* **Task directions**
Starting at the line with "Click the 'AddedSkill[3][0]' text", retype every remaining line of the records exactly. Do not include pictures.
********************
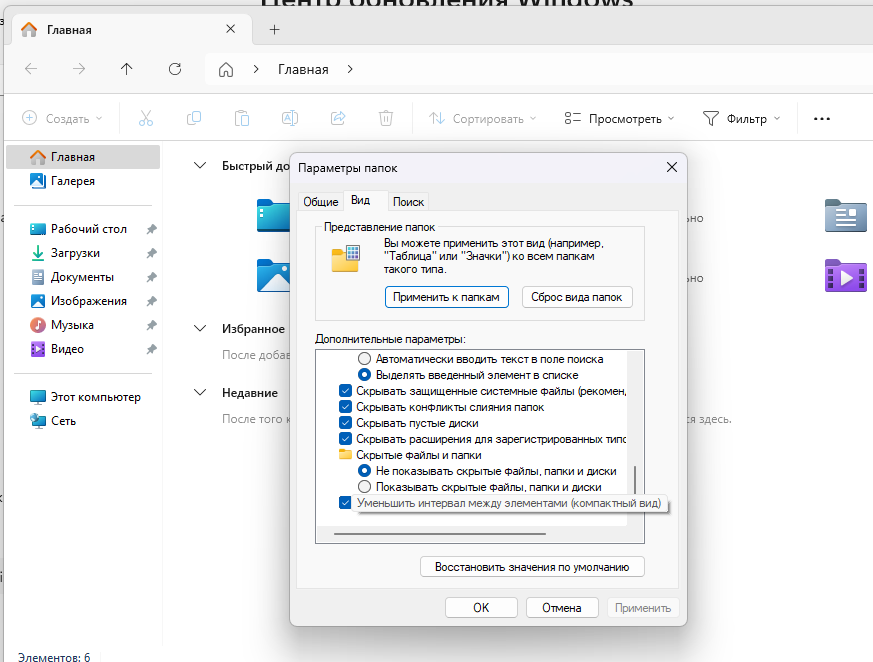Expand the 'Просмотреть' view dropdown
This screenshot has height=662, width=873.
(619, 118)
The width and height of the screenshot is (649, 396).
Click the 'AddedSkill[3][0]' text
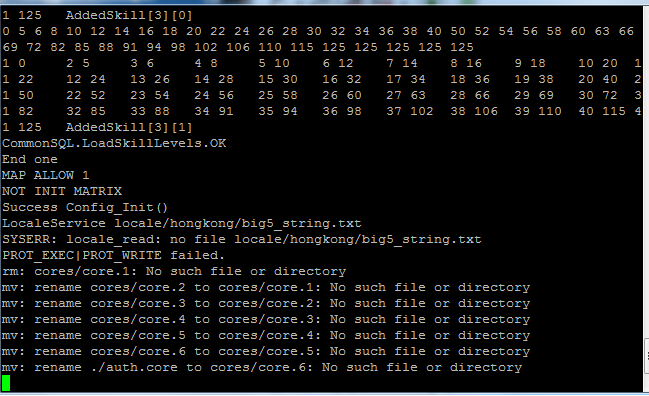point(129,16)
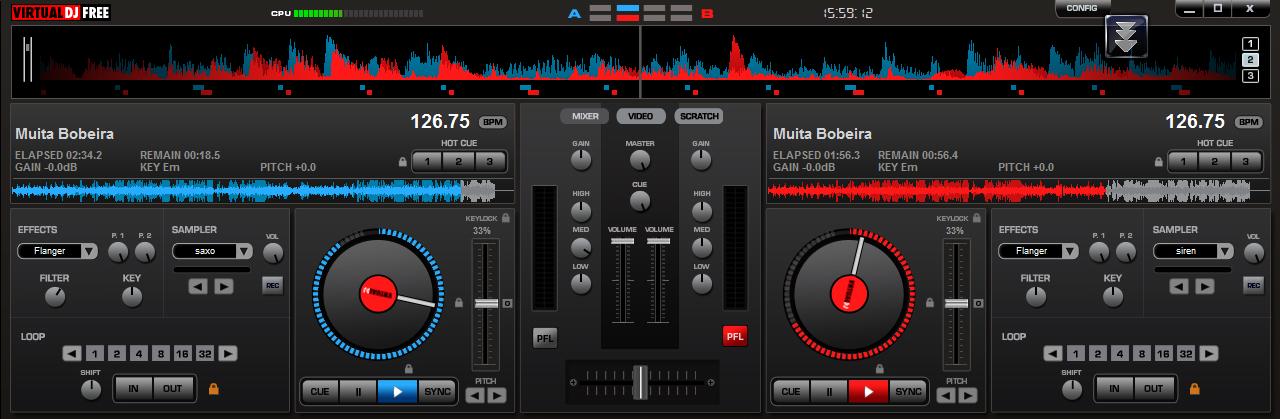Click the crossfader slider handle
Image resolution: width=1280 pixels, height=419 pixels.
tap(639, 381)
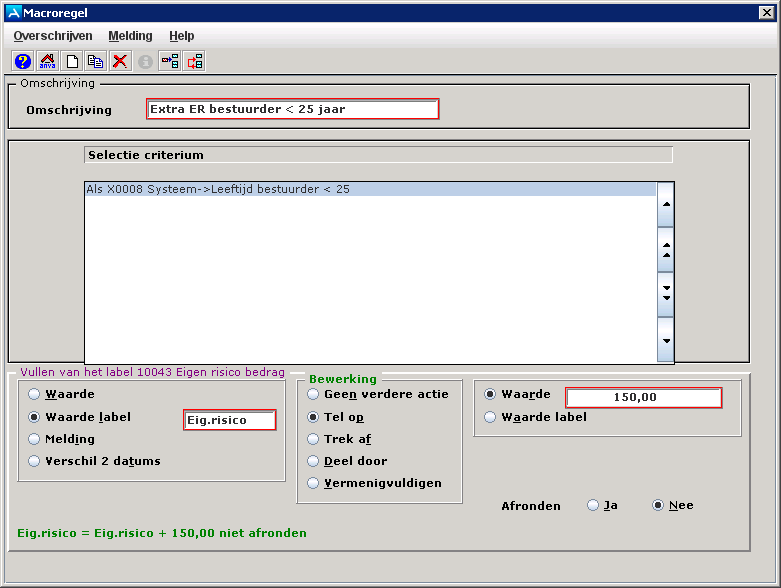Click the 150,00 value input field
The height and width of the screenshot is (588, 781).
[643, 398]
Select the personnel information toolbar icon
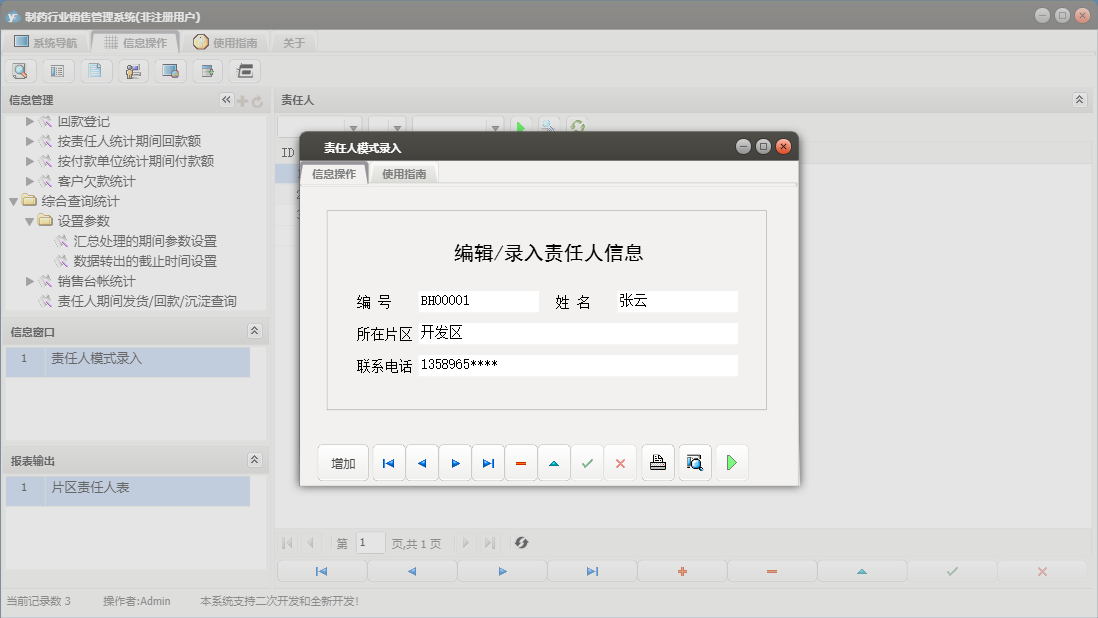Viewport: 1098px width, 618px height. [131, 70]
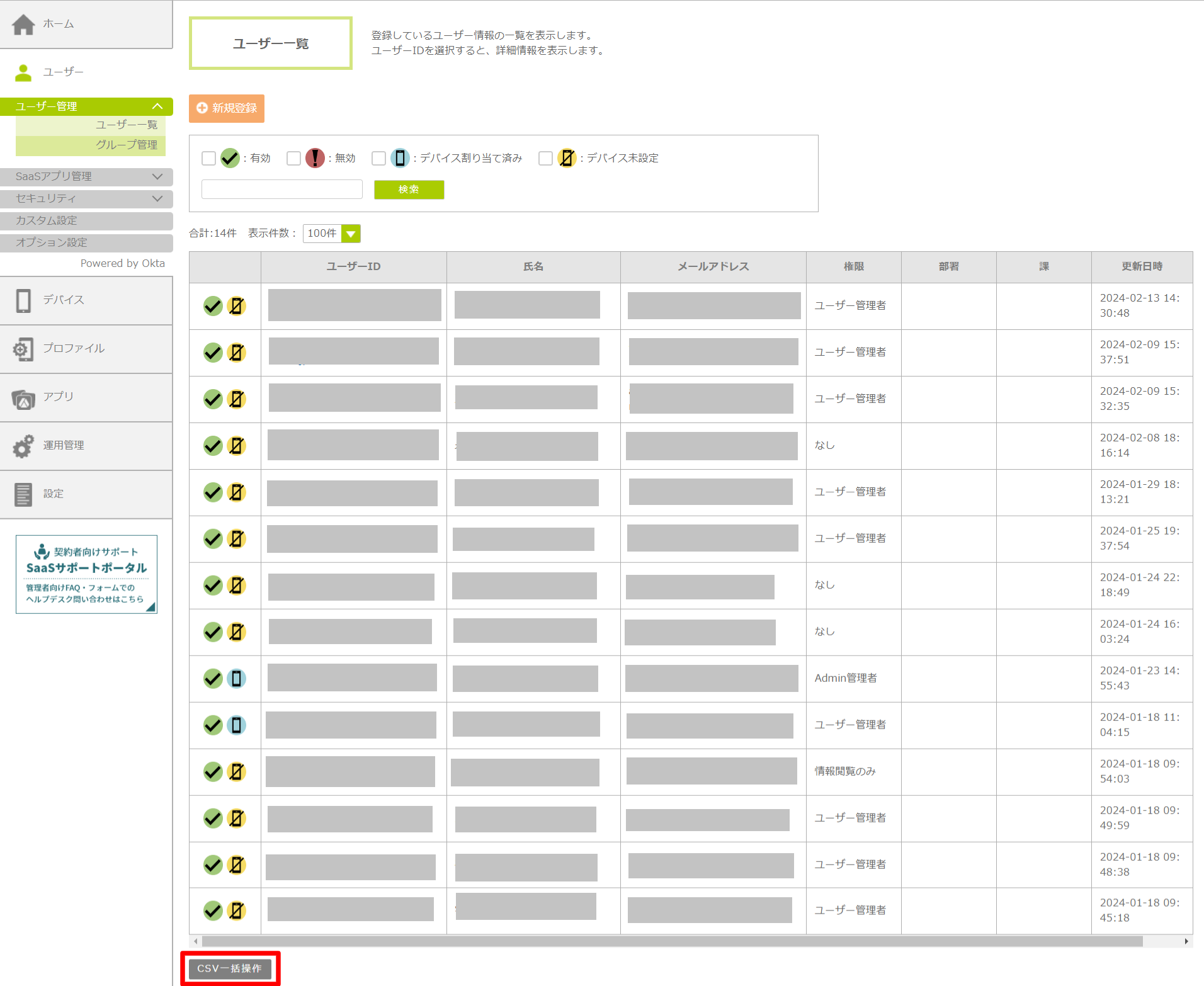Click the Settings document icon
Screen dimensions: 1204x986
click(x=23, y=494)
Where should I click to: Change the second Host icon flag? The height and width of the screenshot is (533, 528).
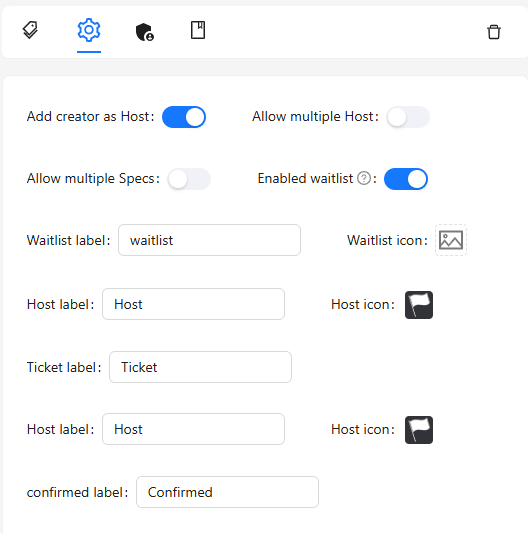point(419,430)
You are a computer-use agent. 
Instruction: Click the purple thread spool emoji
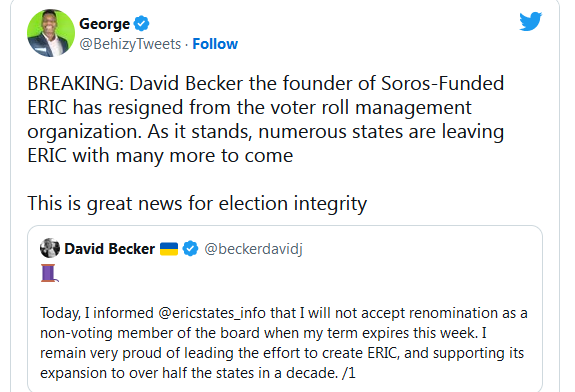tap(49, 273)
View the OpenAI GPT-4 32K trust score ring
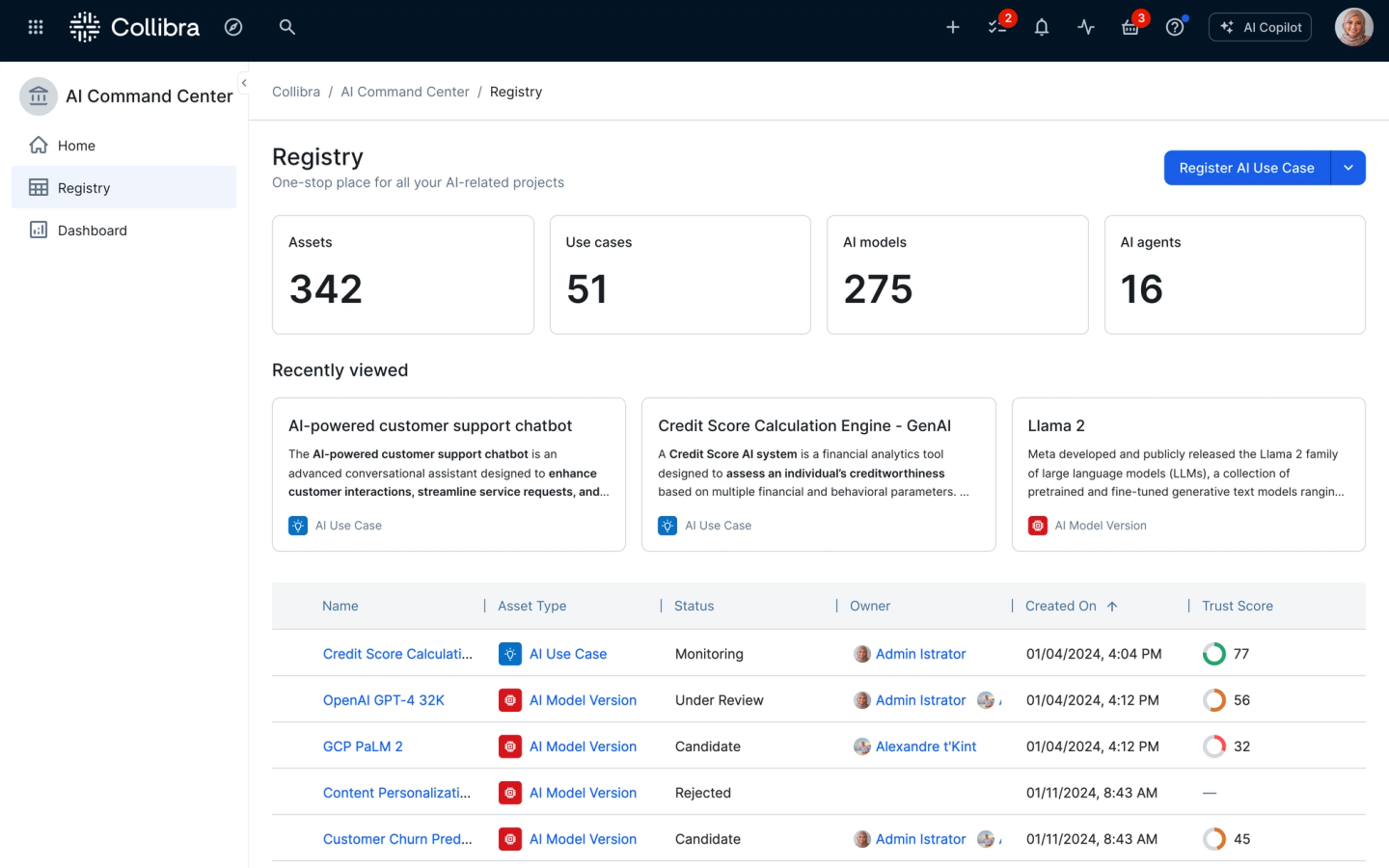 pos(1213,699)
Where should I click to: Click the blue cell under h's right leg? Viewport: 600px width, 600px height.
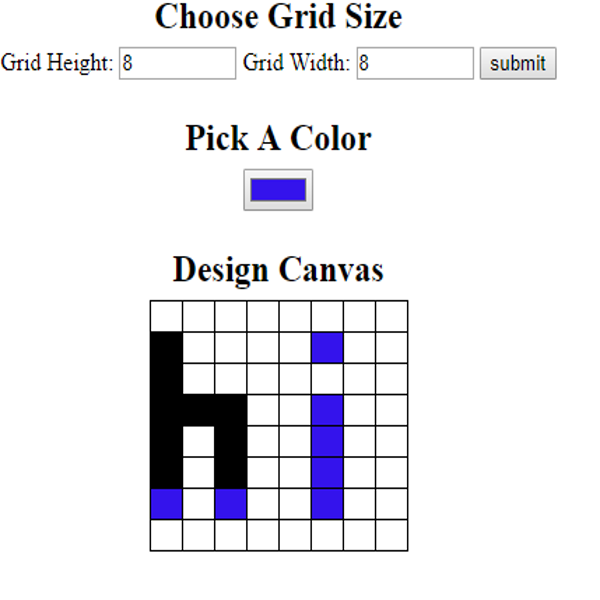coord(230,504)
********************
* **Output of the task**
Click the 'AddedSkill[3][0]' text
point(129,16)
Click the crossfader slider handle
Image resolution: width=1280 pixels, height=419 pixels.
tap(639, 381)
Click the 150,00 value input field
The height and width of the screenshot is (588, 781).
[643, 398]
Select the personnel information toolbar icon
Viewport: 1098px width, 618px height. [131, 70]
Click the Settings document icon
Screen dimensions: 1204x986
click(x=23, y=494)
Where should I click to: Change the second Host icon flag? The height and width of the screenshot is (533, 528).
point(419,430)
You are a computer-use agent. 
Instruction: Click the purple thread spool emoji
tap(49, 273)
View the OpenAI GPT-4 32K trust score ring
 pos(1213,699)
Where should I click to: Click the blue cell under h's right leg? Viewport: 600px width, 600px height.
coord(230,504)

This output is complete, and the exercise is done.